**Trecho selecionado:**
------------------------------------------------------------

As primeiras gravações foram divulgadas em 20 de agosto. Em uma delas, Diego Spagnuolo, ex-diretor da Agência Nacional para a Deficiência (Andis), acusa Karina Milei, secretária-geral da Presidência e braço direito do presidente, de receber propina de indústrias farmacêuticas em contratos de fornecimento de medicamentos para a rede pública. Spagnuolo também menciona o subsecretário Eduardo “Lule” Menem como parte do esquema.

“Karina leva 3%”, diz um trecho das gravações. O ex-funcionário, que já foi advogado de Milei, afirma ter informado o presidente sobre as irregularidades. Após o vazamento, Spagnuolo foi demitido, e novas gravações surgiram, intensificando as suspeitas.

Reação do Governo

  • Até o momento, Karina Milei não se pronunciou publicamente sobre as acusações. Javier Milei, por sua vez, defendeu a irmã em entrevista ao canal C5N, alegando que as alegações são “mentirosas” e prometendo ações judiciais contra Spagnuolo.
  • A situação compromete a governabilidade do presidente, que enfrenta um cenário desfavorável a duas semanas das eleições na província de Buenos Aires e a dois meses do pleito legislativo de meio de mandato.

------------------------------------------------------------

**Material fornecido:**
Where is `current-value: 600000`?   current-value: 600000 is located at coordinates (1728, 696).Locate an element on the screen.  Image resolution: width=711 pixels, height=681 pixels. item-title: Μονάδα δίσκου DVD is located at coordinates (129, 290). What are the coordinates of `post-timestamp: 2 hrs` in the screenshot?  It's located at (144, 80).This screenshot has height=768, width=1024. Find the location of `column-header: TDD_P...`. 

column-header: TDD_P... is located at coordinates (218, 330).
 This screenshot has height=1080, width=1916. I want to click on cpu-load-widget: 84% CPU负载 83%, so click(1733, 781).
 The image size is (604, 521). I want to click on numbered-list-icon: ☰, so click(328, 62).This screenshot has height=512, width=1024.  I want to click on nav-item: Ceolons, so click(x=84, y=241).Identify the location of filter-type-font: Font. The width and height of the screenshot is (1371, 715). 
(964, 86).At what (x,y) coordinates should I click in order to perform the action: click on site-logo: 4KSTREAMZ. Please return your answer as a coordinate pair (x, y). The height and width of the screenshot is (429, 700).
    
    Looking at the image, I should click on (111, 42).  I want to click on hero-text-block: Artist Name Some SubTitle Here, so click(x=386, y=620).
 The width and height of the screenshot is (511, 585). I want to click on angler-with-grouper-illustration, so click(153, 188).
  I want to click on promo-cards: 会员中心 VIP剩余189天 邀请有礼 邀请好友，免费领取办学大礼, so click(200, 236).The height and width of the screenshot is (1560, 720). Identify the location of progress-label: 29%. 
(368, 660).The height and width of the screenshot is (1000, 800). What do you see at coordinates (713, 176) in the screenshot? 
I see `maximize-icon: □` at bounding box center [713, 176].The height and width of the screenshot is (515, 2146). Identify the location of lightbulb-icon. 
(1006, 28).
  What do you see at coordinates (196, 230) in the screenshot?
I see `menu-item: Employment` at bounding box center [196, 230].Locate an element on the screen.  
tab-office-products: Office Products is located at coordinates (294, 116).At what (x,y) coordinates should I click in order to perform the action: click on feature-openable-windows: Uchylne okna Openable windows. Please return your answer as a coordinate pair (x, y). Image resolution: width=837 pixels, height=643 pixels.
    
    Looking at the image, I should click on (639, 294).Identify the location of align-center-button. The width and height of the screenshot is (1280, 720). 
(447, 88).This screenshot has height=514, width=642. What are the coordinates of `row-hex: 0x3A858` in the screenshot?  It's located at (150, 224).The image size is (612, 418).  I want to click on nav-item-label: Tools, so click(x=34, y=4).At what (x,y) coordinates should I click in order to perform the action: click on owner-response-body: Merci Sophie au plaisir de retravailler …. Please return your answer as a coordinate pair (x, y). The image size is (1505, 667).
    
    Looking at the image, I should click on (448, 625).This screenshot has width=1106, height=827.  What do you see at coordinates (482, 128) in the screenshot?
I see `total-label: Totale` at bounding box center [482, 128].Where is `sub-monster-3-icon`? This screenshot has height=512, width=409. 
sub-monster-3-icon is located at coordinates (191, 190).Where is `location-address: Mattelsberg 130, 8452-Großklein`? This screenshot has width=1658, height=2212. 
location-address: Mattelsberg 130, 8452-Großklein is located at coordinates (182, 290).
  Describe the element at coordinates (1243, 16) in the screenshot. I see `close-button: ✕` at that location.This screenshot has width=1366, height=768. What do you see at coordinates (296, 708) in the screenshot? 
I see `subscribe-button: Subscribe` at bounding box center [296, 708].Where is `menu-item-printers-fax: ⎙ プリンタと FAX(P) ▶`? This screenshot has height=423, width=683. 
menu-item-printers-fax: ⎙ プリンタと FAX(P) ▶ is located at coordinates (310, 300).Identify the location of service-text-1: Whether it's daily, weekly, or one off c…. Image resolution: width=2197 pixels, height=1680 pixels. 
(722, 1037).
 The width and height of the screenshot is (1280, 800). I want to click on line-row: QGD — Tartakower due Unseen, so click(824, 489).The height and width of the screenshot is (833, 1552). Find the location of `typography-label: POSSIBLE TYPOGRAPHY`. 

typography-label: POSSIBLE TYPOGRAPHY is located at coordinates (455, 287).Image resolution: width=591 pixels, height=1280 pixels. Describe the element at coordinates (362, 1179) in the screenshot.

------------------------------------------------------------

**Enunciado da tarefa:**
Reproduza, sem nenhuma alteração, a parte do trecho sobre as gravações que envolvem Karina Milei que vai de "Reação do Governo" a "meio de mandato.".

**Espaço da resposta:**
Reação do Governo

  • Até o momento, Karina Milei não se pronunciou publicamente sobre as acusações. Javier Milei, por sua vez, defendeu a irmã em entrevista ao canal C5N, alegando que as alegações são “mentirosas” e prometendo ações judiciais contra Spagnuolo.
  • A situação compromete a governabilidade do presidente, que enfrenta um cenário desfavorável a duas semanas das eleições na província de Buenos Aires e a dois meses do pleito legislativo de meio de mandato.